TEXT TO READ ::
|---|
Wiping out the state directory, happens outside of the API implemented
by a state store.
Best,
Bruno
On 15.03.21 13:59, Alex Craig wrote:
" Another issue with 3rd party state stores could be violation of
exactly-once guarantee provided by kafka streams in the event of a failure
of streams application instance"
I've heard this before but would love to know more about how a custom state
store would be at any greater risk than RocksDB as far as exactly-once
guarantees are concerned. They all implement the same interface, so as
long as you're correctly implementing get(), put(), delete(), flush(), etc,
you should be fine right? In other words, I don't think there is any
special "exactly once magic" that is baked into the RocksDB store code. I
could be wrong though so I'd love to hear people's thoughts, thanks,
Alex C
On Sun, Mar 14, 2021 at 4:58 PM Parthasarathy, Mohan <mpart...@hpe.com>
wrote:
Thanks for the responses. In the worst case, I might have to keep both
rocksdb for local store and keep an external store like Redis.
-mohan
On 3/13/21, 8:53 PM, "Pushkar Deole" <pdeole2...@gmail.com> wrote:
Another issue with 3rd party state stores could be violation of
exactly-once guarantee provided by kafka streams in the event of a
failure
of streams application instance.
Kafka provides exactly once guarantee for consumer -> process ->
produce
through transactions and with the use of state store like redis, this
guarantee is weaker
On Sat, Mar 13, 2021 at 5:28 AM Guozhang Wang <wangg...@gmail.com>
wrote:
> Hello Mohan,
>
> I think what you had in mind works with Redis, since it is a remote
state
> store engine, it does not have the co-partitioning requirements as
local
> state stores.
|---|
SUPPLIED MATERIAL ::

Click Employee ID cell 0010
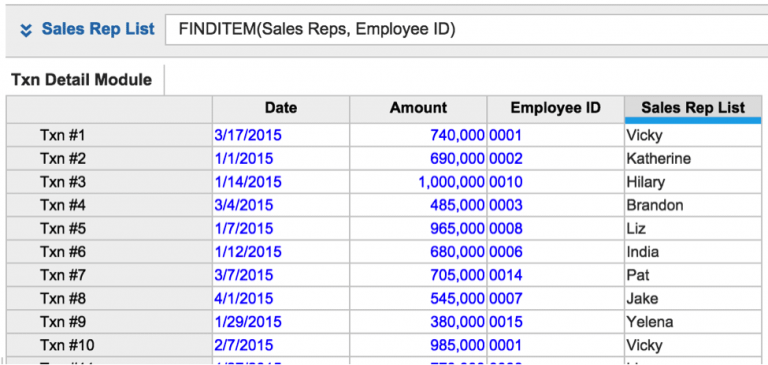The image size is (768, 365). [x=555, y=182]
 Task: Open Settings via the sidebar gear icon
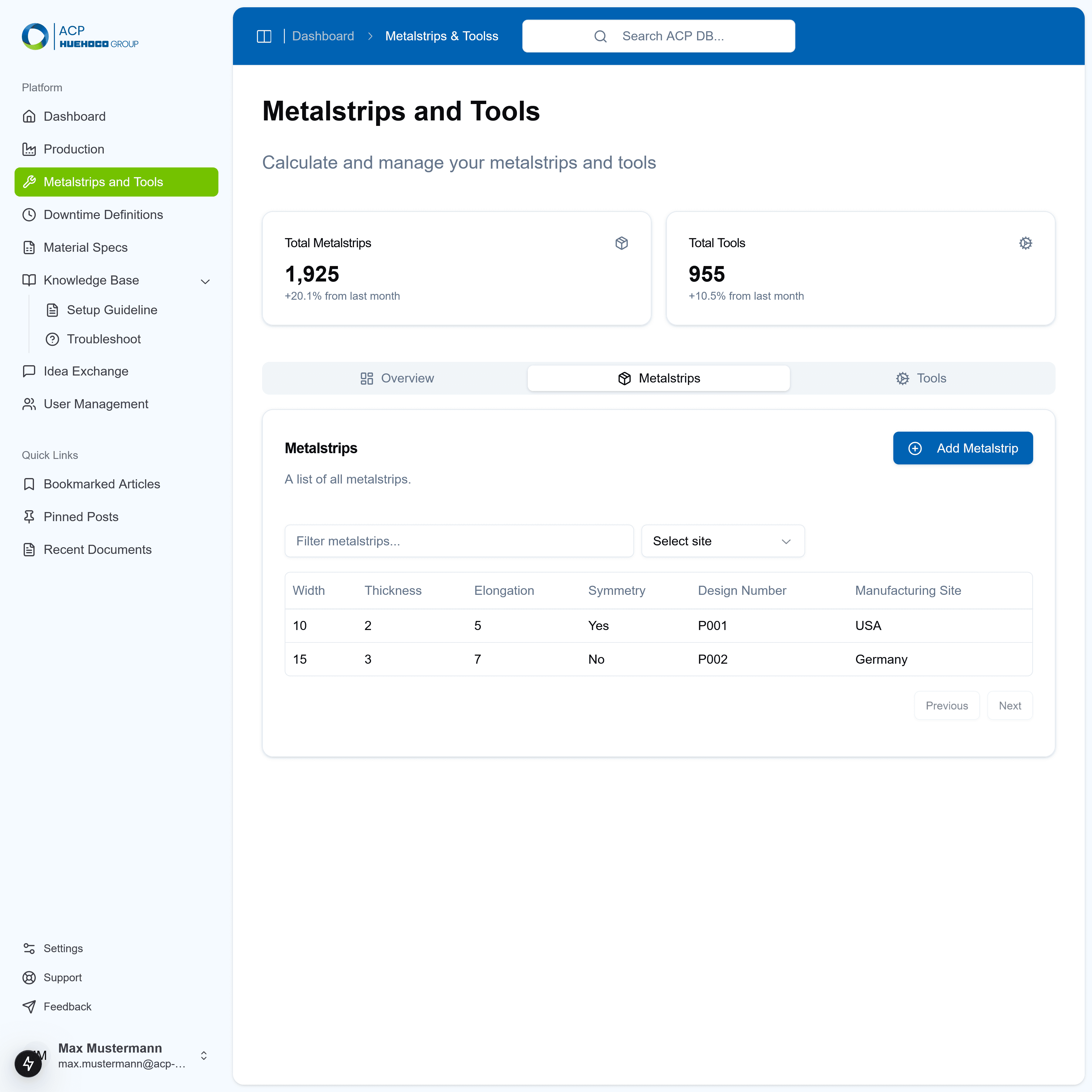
|---|
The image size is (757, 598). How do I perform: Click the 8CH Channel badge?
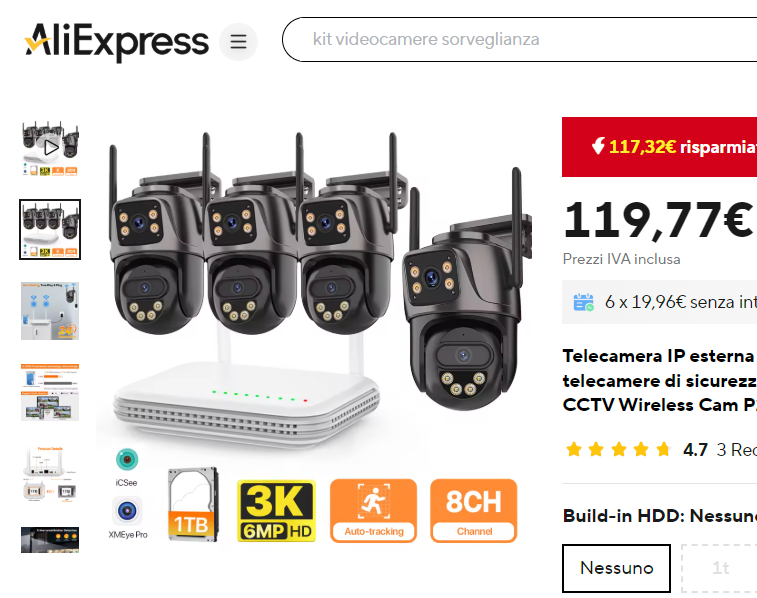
|---|
WHAT THIS EXERCISE ASKS ::
#1 Answer these from the state store thread:
(a) Which methods does Alex Craig name as ones a custom state store must implement correctly?
(b) What might Mohan have to keep in the worst case?
(c) According to Guozhang Wang, why does the idea work with Redis?
#2 Copy out the part of the state store thread from "I've heard this" to "store like Redis.", keeping every word the same.

ANSWERS ::
#1
(a) get(), put(), delete(), and flush()
(b) Both RocksDB for the local store and an external store like Redis
(c) Redis is a remote state store engine, so it does not have the co-partitioning requirements that local state stores have.

#2
I've heard this before but would love to know more about how a custom state
store would be at any greater risk than RocksDB as far as exactly-once
guarantees are concerned. They all implement the same interface, so as
long as you're correctly implementing get(), put(), delete(), flush(), etc,
you should be fine right? In other words, I don't think there is any
special "exactly once magic" that is baked into the RocksDB store code. I
could be wrong though so I'd love to hear people's thoughts, thanks,
Alex C
On Sun, Mar 14, 2021 at 4:58 PM Parthasarathy, Mohan <mpart...@hpe.com>
wrote:
Thanks for the responses. In the worst case, I might have to keep both
rocksdb for local store and keep an external store like Redis.